:: Source records

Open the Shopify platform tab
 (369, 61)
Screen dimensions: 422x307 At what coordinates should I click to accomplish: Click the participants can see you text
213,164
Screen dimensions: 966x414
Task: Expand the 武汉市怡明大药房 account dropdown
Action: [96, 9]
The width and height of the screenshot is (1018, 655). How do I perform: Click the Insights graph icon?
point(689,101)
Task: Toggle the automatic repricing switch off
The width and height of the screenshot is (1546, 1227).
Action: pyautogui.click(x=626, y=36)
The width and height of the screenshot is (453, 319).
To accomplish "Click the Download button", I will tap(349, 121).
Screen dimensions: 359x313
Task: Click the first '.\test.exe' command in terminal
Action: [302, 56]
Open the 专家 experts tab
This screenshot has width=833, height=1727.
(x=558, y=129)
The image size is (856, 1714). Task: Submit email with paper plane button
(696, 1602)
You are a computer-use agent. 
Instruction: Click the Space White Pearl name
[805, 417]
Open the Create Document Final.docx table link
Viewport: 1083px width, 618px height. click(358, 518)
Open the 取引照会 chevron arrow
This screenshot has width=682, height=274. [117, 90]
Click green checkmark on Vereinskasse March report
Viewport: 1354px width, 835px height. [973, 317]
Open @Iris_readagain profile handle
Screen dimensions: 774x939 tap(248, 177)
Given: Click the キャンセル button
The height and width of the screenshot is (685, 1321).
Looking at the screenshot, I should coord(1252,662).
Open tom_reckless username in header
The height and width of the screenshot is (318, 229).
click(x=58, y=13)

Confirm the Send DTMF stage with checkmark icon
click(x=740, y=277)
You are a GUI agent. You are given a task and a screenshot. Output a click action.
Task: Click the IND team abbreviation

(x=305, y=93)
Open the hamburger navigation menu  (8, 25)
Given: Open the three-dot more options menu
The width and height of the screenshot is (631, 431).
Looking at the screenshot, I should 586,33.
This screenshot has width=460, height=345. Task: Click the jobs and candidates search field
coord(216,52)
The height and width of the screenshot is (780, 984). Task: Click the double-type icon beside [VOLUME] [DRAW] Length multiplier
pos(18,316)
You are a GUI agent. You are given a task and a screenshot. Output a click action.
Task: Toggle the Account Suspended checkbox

::::

# What you are asked to do
Render the records above as a JSON list of strings, one string per line, and leave out the blank lines.

# Complete response
[
  "Open the Shopify platform tab",
  " (369, 61)",
  "Screen dimensions: 422x307 At what coordinates should I click to accomplish: Click the participants can see you text",
  "213,164",
  "Screen dimensions: 966x414",
  "Task: Expand the 武汉市怡明大药房 account dropdown",
  "Action: [96, 9]",
  "The width and height of the screenshot is (1018, 655). How do I perform: Click the Insights graph icon?",
  "point(689,101)",
  "Task: Toggle the automatic repricing switch off",
  "The width and height of the screenshot is (1546, 1227).",
  "Action: pyautogui.click(x=626, y=36)",
  "The width and height of the screenshot is (453, 319).",
  "To accomplish \"Click the Download button\", I will tap(349, 121).",
  "Screen dimensions: 359x313",
  "Task: Click the first '.\\test.exe' command in terminal",
  "Action: [302, 56]",
  "Open the 专家 experts tab",
  "This screenshot has width=833, height=1727.",
  "(x=558, y=129)",
  "The image size is (856, 1714). Task: Submit email with paper plane button",
  "(696, 1602)",
  "You are a computer-use agent. ",
  "Instruction: Click the Space White Pearl name",
  "[805, 417]",
  "Open the Create Document Final.docx table link",
  "Viewport: 1083px width, 618px height. click(358, 518)",
  "Open the 取引照会 chevron arrow",
  "This screenshot has width=682, height=274. [117, 90]",
  "Click green checkmark on Vereinskasse March report",
  "Viewport: 1354px width, 835px height. [973, 317]",
  "Open @Iris_readagain profile handle",
  "Screen dimensions: 774x939 tap(248, 177)",
  "Given: Click the キャンセル button",
  "The height and width of the screenshot is (685, 1321).",
  "Looking at the screenshot, I should coord(1252,662).",
  "Open tom_reckless username in header",
  "The height and width of the screenshot is (318, 229).",
  "click(x=58, y=13)",
  "Confirm the Send DTMF stage with checkmark icon",
  "click(x=740, y=277)",
  "You are a GUI agent. You are given a task and a screenshot. Output a click action.",
  "Task: Click the IND team abbreviation",
  "(x=305, y=93)",
  "Open the hamburger navigation menu  (8, 25)",
  "Given: Open the three-dot more options menu",
  "The width and height of the screenshot is (631, 431).",
  "Looking at the screenshot, I should 586,33.",
  "This screenshot has width=460, height=345. Task: Click the jobs and candidates search field",
  "coord(216,52)",
  "The height and width of the screenshot is (780, 984). Task: Click the double-type icon beside [VOLUME] [DRAW] Length multiplier",
  "pos(18,316)",
  "You are a GUI agent. You are given a task and a screenshot. Output a click action.",
  "Task: Toggle the Account Suspended checkbox"
]